In an interview Friday, he said he was grateful for everything Clemson did for him during his three and a half years on its campus. "I think Clemson did take care of us," he said. "They did their best to try to provide us with the most resources possible."
But he and other plaintiffs believed they were due a share of the revenue generated from the use of their images.
"That's what we were aiming for," he said after learning of the ruling. "We wanted to get athletes a little more comfortable. We do hard work and deserve more."
With all of his football commitments—"say what you want about it, but college sports are a big-time business"—he didn't have time to work a regular job during college. So he took a position with a network-marketing company, hoping to sell mobile phones and phone plans on the side.

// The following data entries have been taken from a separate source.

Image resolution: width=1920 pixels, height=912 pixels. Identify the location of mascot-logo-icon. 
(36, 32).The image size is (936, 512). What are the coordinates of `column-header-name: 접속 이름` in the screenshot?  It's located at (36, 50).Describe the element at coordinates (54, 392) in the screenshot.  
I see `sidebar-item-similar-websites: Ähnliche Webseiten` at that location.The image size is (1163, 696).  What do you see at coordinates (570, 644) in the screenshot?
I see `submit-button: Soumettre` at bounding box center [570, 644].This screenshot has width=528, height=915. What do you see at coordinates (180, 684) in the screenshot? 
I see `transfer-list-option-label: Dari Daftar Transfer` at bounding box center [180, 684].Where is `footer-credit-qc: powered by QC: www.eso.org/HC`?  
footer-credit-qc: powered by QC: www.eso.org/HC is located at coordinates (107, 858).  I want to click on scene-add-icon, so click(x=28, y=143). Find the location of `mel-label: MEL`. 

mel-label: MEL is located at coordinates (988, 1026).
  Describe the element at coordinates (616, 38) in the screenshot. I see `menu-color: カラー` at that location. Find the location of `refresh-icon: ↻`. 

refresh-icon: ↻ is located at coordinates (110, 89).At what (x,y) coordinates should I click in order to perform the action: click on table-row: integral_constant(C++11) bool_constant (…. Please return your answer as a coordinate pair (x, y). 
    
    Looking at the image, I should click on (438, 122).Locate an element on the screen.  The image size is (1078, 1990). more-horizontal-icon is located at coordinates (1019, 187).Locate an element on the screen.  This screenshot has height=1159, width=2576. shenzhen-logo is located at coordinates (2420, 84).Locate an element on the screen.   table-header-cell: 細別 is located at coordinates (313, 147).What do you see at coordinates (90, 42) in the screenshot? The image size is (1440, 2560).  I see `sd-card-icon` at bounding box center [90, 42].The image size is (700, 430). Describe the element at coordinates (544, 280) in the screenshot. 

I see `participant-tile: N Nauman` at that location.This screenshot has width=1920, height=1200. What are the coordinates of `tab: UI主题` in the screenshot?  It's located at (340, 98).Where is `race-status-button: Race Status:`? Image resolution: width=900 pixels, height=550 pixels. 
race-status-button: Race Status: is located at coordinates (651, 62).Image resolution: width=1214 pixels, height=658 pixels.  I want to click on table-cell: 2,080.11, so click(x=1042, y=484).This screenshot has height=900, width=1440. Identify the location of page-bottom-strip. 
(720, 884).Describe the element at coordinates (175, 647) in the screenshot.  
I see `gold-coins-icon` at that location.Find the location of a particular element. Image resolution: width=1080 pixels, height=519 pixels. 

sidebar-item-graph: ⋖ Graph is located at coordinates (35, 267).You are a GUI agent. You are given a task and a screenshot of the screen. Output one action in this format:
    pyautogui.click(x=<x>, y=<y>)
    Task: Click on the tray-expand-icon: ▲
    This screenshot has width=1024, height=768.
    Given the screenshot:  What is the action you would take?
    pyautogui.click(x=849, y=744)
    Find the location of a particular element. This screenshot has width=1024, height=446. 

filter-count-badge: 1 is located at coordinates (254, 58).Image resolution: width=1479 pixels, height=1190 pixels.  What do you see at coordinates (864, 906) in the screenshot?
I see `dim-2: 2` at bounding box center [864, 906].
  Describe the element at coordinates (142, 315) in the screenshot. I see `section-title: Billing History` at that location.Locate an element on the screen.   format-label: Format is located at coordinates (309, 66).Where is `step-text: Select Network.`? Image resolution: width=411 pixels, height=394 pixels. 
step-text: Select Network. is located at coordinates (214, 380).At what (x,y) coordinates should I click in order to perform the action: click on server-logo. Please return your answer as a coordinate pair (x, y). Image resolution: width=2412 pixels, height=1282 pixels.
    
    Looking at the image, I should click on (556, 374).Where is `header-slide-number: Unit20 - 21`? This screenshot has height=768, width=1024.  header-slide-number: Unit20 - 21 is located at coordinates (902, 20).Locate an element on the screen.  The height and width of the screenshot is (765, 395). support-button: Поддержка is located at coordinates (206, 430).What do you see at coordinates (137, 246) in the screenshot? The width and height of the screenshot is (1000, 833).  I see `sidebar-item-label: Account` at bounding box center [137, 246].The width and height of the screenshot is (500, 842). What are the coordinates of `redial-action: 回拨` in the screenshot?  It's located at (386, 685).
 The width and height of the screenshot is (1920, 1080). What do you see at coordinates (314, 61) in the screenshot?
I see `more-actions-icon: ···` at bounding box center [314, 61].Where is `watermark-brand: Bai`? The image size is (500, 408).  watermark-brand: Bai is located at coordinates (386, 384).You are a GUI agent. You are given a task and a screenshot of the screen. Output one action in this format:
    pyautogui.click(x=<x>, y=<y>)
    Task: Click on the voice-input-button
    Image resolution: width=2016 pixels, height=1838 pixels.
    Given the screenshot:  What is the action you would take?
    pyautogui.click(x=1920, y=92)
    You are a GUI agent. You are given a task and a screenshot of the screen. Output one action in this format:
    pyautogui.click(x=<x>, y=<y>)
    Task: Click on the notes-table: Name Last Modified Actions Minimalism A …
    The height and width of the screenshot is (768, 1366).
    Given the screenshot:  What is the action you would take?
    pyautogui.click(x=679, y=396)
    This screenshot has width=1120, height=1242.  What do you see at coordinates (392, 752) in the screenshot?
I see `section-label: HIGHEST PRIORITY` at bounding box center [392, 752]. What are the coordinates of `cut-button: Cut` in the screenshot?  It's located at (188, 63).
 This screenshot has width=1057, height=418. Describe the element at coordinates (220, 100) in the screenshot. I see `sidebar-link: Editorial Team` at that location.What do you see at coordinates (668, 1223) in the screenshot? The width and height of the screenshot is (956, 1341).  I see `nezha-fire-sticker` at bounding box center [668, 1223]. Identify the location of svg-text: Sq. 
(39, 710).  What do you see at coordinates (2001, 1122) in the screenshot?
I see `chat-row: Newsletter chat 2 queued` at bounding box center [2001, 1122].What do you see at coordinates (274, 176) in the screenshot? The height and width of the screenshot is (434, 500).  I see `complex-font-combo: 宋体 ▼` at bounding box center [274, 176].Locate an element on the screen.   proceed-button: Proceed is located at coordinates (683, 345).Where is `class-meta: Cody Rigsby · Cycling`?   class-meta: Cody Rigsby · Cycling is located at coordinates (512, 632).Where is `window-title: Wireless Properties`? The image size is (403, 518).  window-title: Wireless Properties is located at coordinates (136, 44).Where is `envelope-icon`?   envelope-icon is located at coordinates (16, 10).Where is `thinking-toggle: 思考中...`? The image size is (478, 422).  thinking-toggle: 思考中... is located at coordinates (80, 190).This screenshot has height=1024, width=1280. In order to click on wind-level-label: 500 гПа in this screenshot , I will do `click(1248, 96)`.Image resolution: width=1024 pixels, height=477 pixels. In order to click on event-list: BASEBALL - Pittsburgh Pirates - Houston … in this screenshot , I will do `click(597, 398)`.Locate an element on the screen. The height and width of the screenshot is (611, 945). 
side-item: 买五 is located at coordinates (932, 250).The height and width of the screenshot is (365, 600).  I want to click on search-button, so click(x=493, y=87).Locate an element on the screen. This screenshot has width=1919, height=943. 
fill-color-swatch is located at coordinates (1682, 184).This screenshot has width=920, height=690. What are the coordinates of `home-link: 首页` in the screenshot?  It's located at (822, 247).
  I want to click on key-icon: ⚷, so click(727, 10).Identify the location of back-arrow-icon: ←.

A Clemson compliance officer learned about Mr. Robinson's job when he mentioned it on social media, Mr. Robinson said, and he was cautioned about an NCAA rule preventing players from using their names to promote a business.
"According to the NCAA, the rule is that a student-athlete can have his own business," Mr. Robinson told Sports Illustrated last year. "But they were saying that I couldn't have it because I couldn't detach my name from it. They were saying I couldn't promote it. ... I didn't see a reason for me having a business if I couldn't promote it."
Assuming it is not overturned, Judge Wilken's ruling would enjoin the NCAA from enforcing rules that inhibit players in those kinds of ways. But it will still be difficult for players like Mr. Robinson to work outside of college and sports, he said.
Mr. Robinson, who trained with the Buffalo Bills this summer before he injured his shoulder and was released, said the commitment college athletes make is no different than that of professional athletes.
"A professional is someone who does something on a consistent basis where they master that skill," he said. "The collegiate athlete, the approach they're taking, it's definitely a professional approach."